◆ WHAT IS NEEDED ◆
Copy out each of the entries below word for word, leaving out the pictures.

Start of Block

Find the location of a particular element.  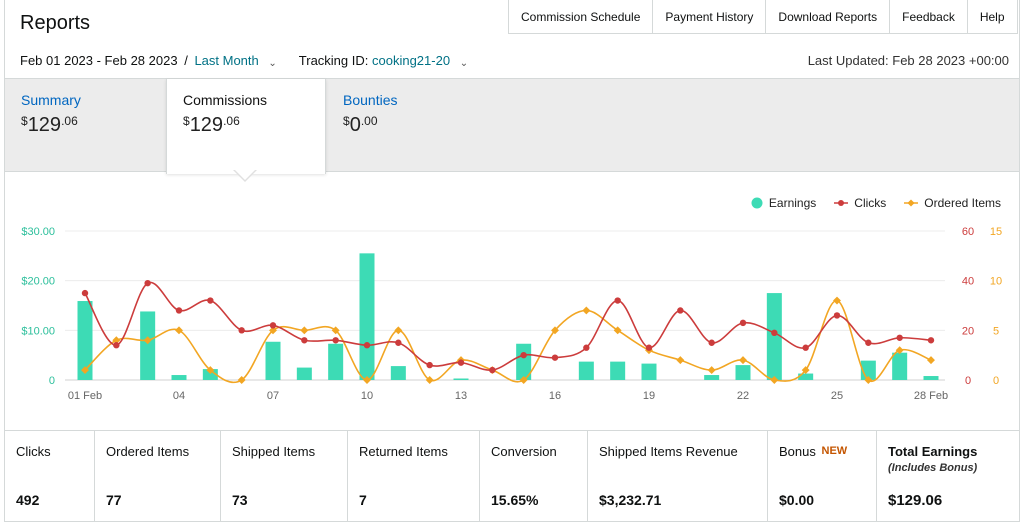

last-updated-text: Last Updated: Feb 28 2023 +00:00 is located at coordinates (908, 60).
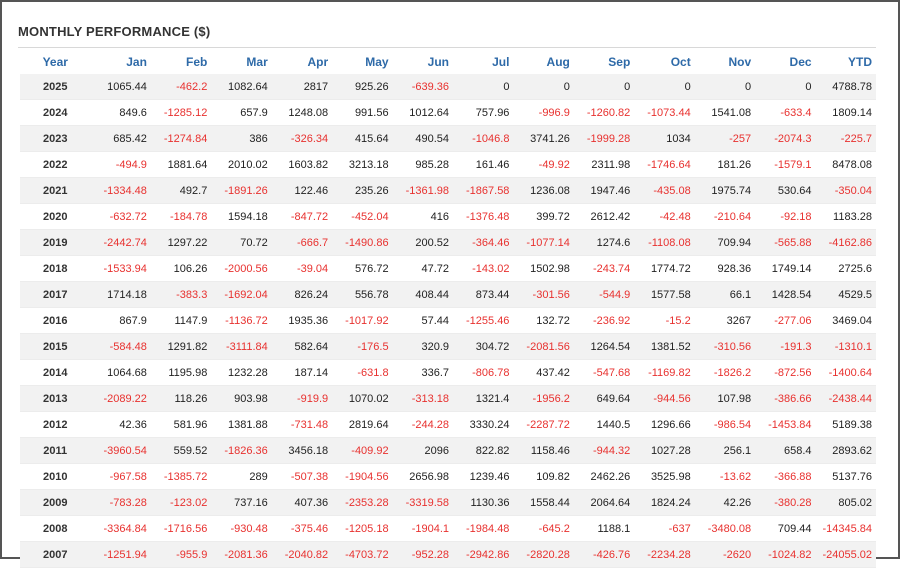  I want to click on value-cell: 822.82, so click(484, 450).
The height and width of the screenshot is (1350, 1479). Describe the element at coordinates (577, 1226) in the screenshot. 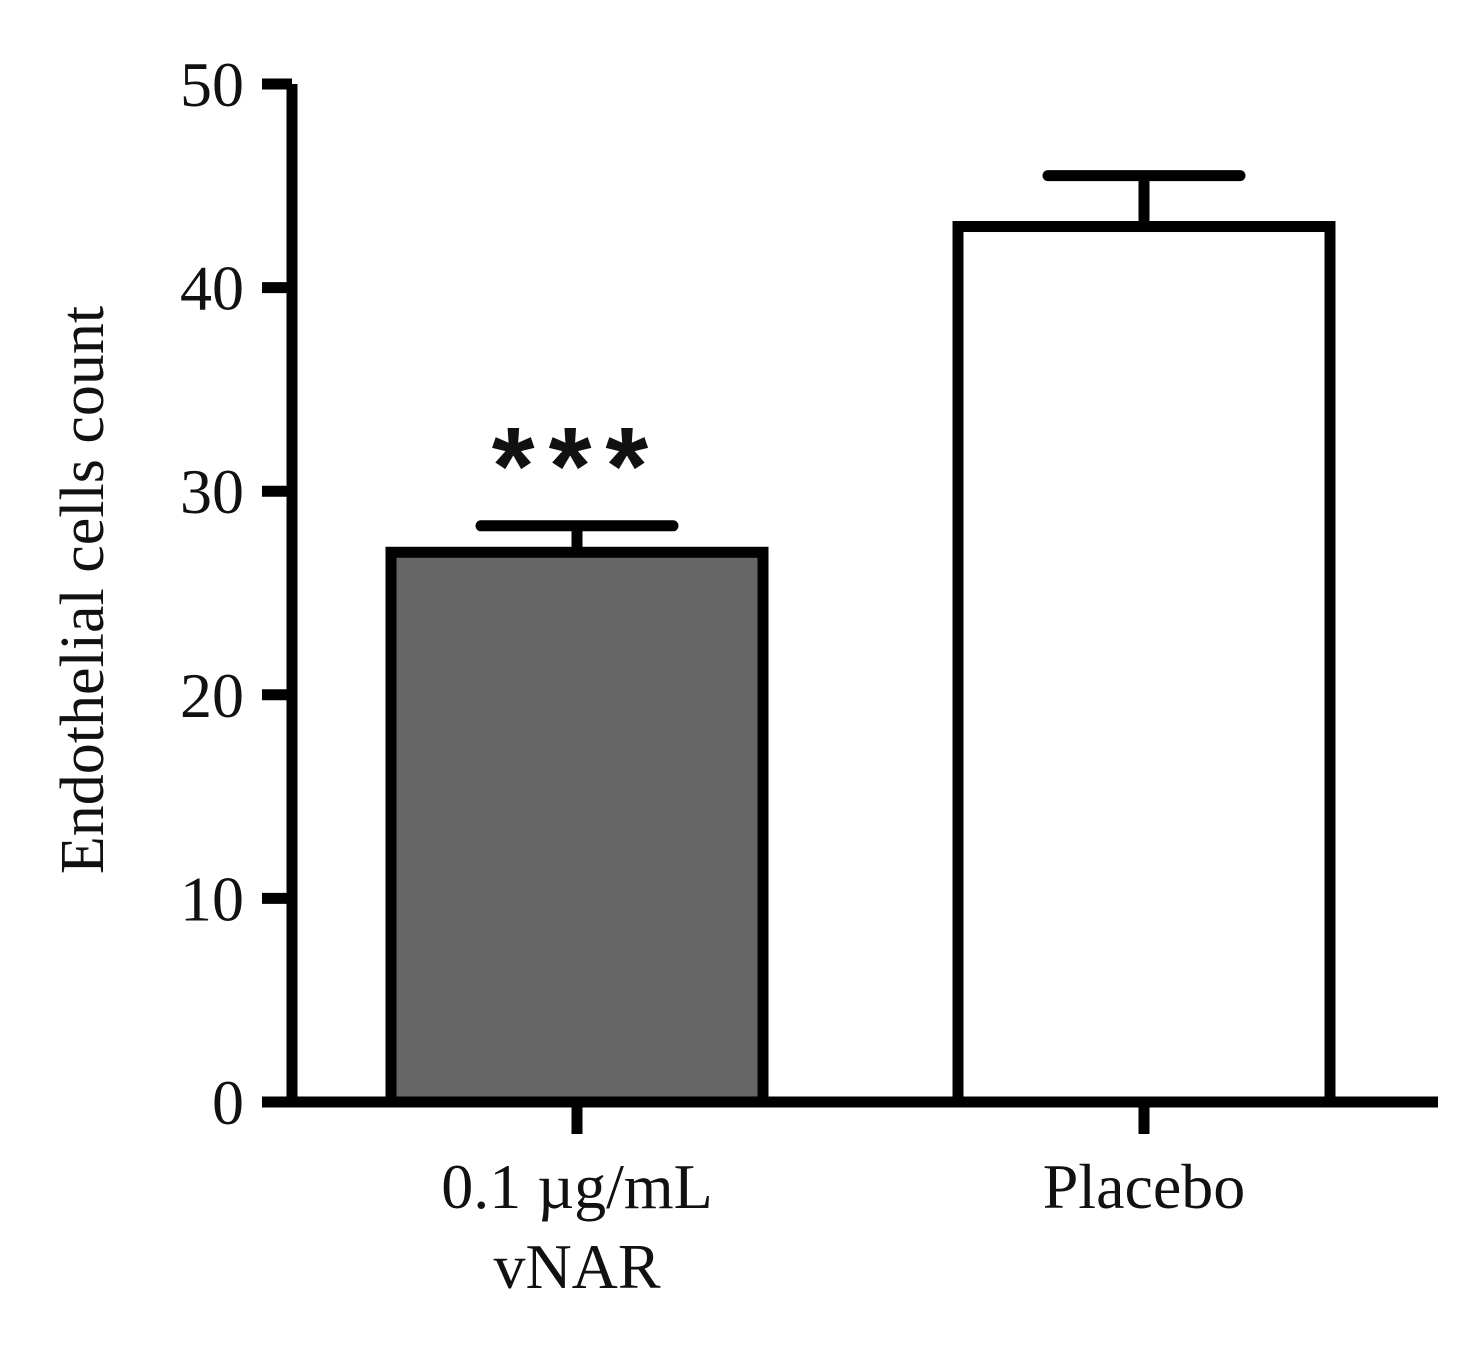

I see `x-tick-label-0: 0.1 µg/mL vNAR` at that location.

End of Block

◆ WRITTEN ANSWER ◆
Find the location of a particular element.  

last-updated-text: Last Updated: Feb 28 2023 +00:00 is located at coordinates (908, 60).
  I want to click on value-cell: 822.82, so click(484, 450).
The height and width of the screenshot is (1350, 1479). Describe the element at coordinates (577, 1226) in the screenshot. 

I see `x-tick-label-0: 0.1 µg/mL vNAR` at that location.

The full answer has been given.